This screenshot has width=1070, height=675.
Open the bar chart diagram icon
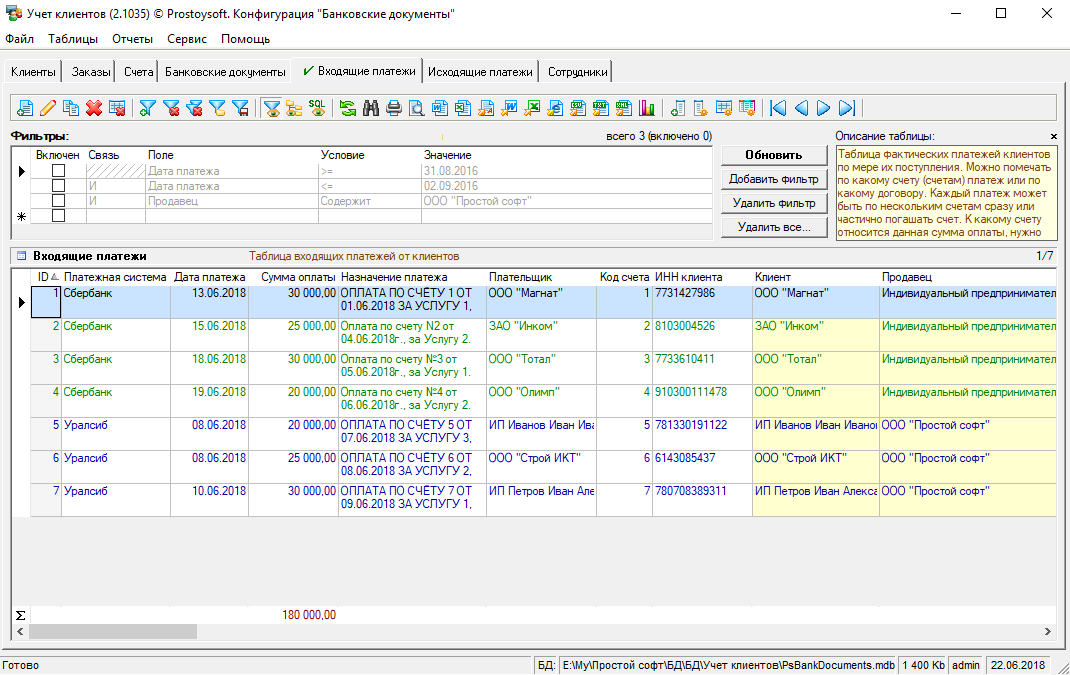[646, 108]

★ ★ ★ ★

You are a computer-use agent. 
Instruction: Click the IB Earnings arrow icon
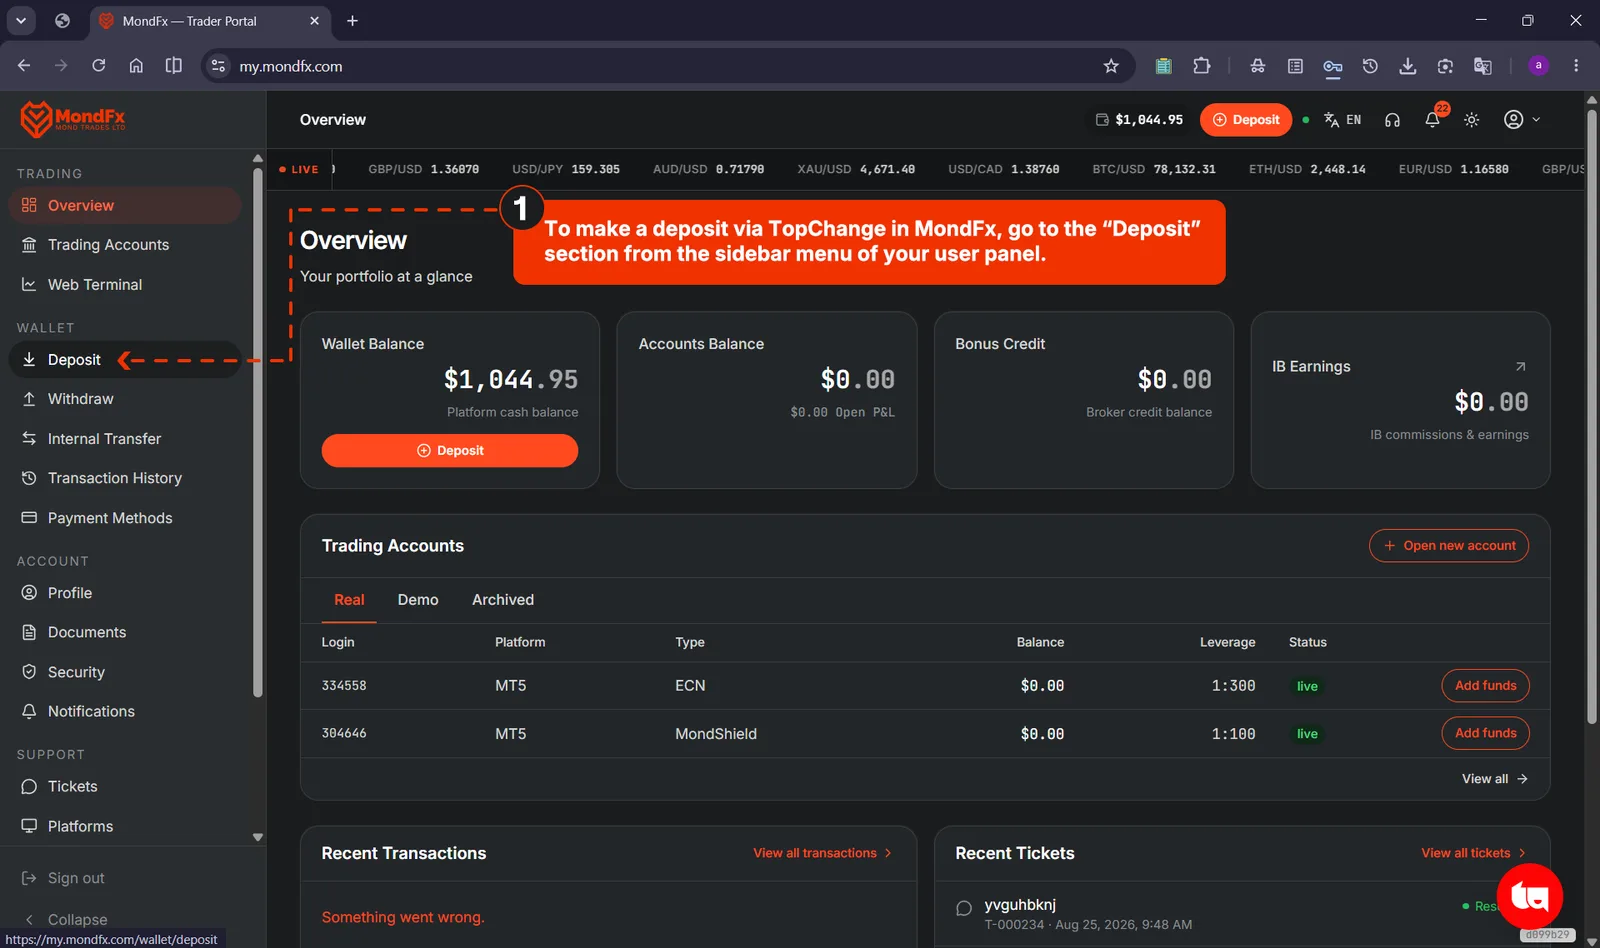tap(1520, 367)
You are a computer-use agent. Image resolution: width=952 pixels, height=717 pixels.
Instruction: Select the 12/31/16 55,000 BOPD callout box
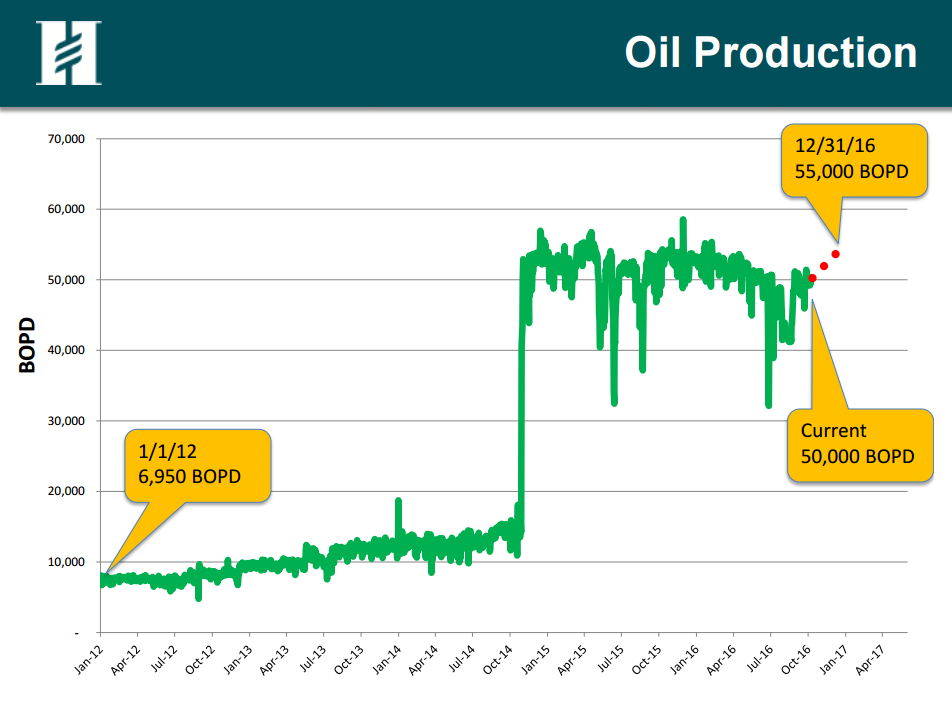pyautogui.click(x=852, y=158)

★ ★ ★ ★

= Direction =
Pick out every line of the material above that contains the word "Instruction", matching its capitalization exactly, and copy each of those lines in full.

= Output for this exercise =
Instruction: Click the IB Earnings arrow icon
Instruction: Select the 12/31/16 55,000 BOPD callout box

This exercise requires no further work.